▸ Problem to work on: Which lines of the entries below include "Kids"? List them all.

▸ Records to use:
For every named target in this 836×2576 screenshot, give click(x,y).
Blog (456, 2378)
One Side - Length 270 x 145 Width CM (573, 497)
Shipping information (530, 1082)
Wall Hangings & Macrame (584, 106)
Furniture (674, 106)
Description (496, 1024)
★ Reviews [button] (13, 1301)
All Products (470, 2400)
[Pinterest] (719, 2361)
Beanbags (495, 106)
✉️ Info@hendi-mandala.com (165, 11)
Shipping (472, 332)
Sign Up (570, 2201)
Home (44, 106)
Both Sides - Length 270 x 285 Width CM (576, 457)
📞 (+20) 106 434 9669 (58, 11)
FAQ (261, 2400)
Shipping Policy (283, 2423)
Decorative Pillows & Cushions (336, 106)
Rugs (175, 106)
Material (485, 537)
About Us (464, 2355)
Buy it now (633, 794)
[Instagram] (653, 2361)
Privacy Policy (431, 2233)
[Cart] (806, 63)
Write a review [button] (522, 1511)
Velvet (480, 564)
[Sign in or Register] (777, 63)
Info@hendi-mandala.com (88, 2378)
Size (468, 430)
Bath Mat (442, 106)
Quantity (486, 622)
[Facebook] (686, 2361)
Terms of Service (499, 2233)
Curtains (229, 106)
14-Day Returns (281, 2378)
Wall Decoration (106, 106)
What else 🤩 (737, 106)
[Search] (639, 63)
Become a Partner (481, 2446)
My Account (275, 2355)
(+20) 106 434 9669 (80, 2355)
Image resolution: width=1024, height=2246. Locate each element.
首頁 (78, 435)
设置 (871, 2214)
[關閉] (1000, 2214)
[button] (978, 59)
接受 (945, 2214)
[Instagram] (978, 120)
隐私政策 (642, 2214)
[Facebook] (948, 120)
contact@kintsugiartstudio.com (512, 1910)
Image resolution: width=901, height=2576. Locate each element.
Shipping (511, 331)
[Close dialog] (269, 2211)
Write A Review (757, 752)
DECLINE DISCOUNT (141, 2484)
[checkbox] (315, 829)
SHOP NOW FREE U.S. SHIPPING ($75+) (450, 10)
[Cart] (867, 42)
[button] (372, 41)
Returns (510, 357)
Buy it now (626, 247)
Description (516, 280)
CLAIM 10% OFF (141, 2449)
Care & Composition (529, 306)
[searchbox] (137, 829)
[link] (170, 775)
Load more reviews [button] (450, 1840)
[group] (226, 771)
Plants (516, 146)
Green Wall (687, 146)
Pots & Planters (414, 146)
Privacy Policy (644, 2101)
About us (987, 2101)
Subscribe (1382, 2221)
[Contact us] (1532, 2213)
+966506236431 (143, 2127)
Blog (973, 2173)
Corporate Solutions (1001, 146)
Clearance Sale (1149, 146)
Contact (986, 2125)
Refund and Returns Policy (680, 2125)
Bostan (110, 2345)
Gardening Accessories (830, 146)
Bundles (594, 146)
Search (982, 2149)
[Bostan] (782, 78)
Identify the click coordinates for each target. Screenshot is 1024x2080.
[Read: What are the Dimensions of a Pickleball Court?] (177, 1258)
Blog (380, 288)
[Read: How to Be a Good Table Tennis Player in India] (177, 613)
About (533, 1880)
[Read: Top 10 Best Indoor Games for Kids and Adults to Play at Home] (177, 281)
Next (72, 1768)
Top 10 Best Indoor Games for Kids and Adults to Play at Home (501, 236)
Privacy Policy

▸ Reply:
[Read: Top 10 Best Indoor Games for Kids and Adults to Play at Home] (177, 281)
Top 10 Best Indoor Games for Kids and Adults to Play at Home (501, 236)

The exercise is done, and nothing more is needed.